Compensation Committee Charter 



The purpose of the Compensation Committee (“Committee”) of the Board of Directors (“Board”) of Synovus Financial Corp. (“Company”) shall be:


·         to discharge the Board’s responsibilities relating to the compensation of the Company’s executives; and


·         to produce an annual report on executive compensation for inclusion in the Company’s proxy statement.




The Committee shall be composed of three or more members of the Board, each of whom is determined by the Board to be independent as defined by the New York Stock Exchange (“NYSE”) Listing Standards.  The members of the Committee and the Committee Chair shall be appointed, and may be replaced, by the Board taking into consideration the recommendation of the Corporate Governance and Nominating Committee of the Board.  Committee members shall serve until they are replaced, they resign, or their successors are duly elected and qualified.




The Committee shall meet as often as the Committee considers appropriate, but no fewer than two times annually.  The Committee Chair will report the highlights of Committee meetings to the full Board at the Board’s next regular meeting.  Except to the extent prohibited by NYSE rules or other application law or regulation, the Committee may delegate matters within its power and responsibility to individuals or subcommittees when it deems appropriate.




The Committee shall have the sole authority to retain and terminate any compensation consulting firm used to assist it in the evaluation of CEO or senior executive compensation, including the sole authority to approve the firm’s fees and any other terms of retention.  In addition, the Committee shall have the authority to retain, and to approve the fees payable to, outside counsel and any other advisors as the Committee may deem appropriate in its sole discretion.

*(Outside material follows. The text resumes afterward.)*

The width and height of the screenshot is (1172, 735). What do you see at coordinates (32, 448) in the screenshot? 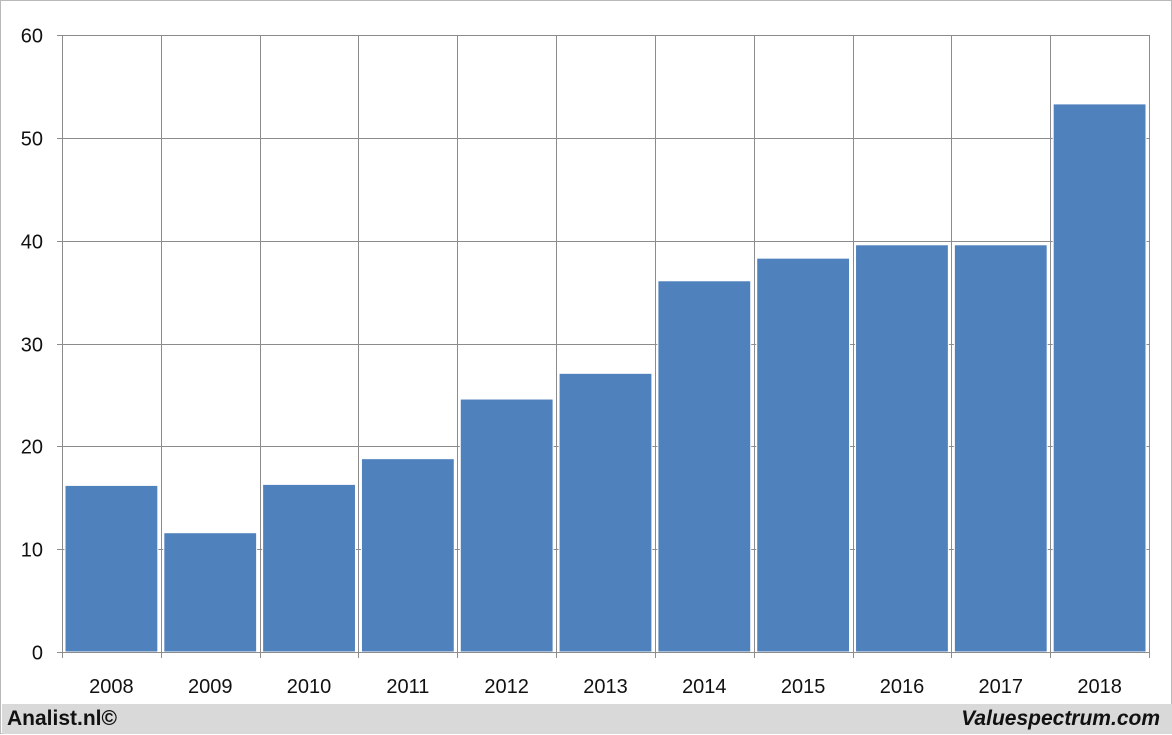
I see `y-tick-label: 20` at bounding box center [32, 448].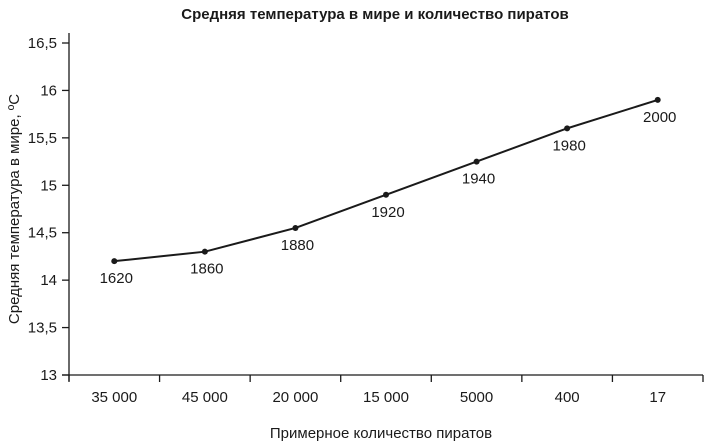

The Committee shall have the following duties and responsibilities:


·         Review and approve annual corporate goals and objectives relevant to CEO compensation, evaluate the CEO’s performance in light of those goals and objectives, and have sole authority to determine the CEO’s compensation level based on this evaluation.  In determining the long-term incentive component of CEO compensation, the Committee will consider the Company’s performance and relative shareholder return, the value of similar awards to CEOs at comparable companies, and the awards given to the Company’s CEO in past years;


·         Report the results of annual performance evaluation of the CEO at an executive session of non-management directors;


·         Establish overall corporate philosophy and design long-term strategies for executive compensation programs of the Company, including executive salary structure and short-term and long-term incentive programs;


·         Make recommendations to the Board with respect to non-CEO executive officer compensation, and incentive-compensation plans, and equity based plans that are subject to Board approval;


·         Review and provide approval of management’s recommendations for compensation amounts for all executive officers of Company, including base salary amounts and short-term and long-term incentive compensation payments and awards (including, without limitation, establishment of performance goals under incentive compensation plans);


·         Produce an annual report on executive officer compensation for inclusion in Company’s proxy statement;


·         Provide oversight of overall corporate philosophy and structure of compensation programs of the Company;


·         Review and provide approval of overall Company expenditures for compensation on an annual basis;


·         Ensure that the CEO discuss on an annual basis the Company’s management development and executive succession activities at an executive session of non-management directors;


·         Review and reassess this charter on a periodic basis and recommend any proposed changes to the Board; and


·         Undertake from time to time additional activities within the scope of the Committee’s charter as it may deem appropriate.




The performance of the Committee shall be evaluated annually, including a review of the compliance of the Committee with the charter.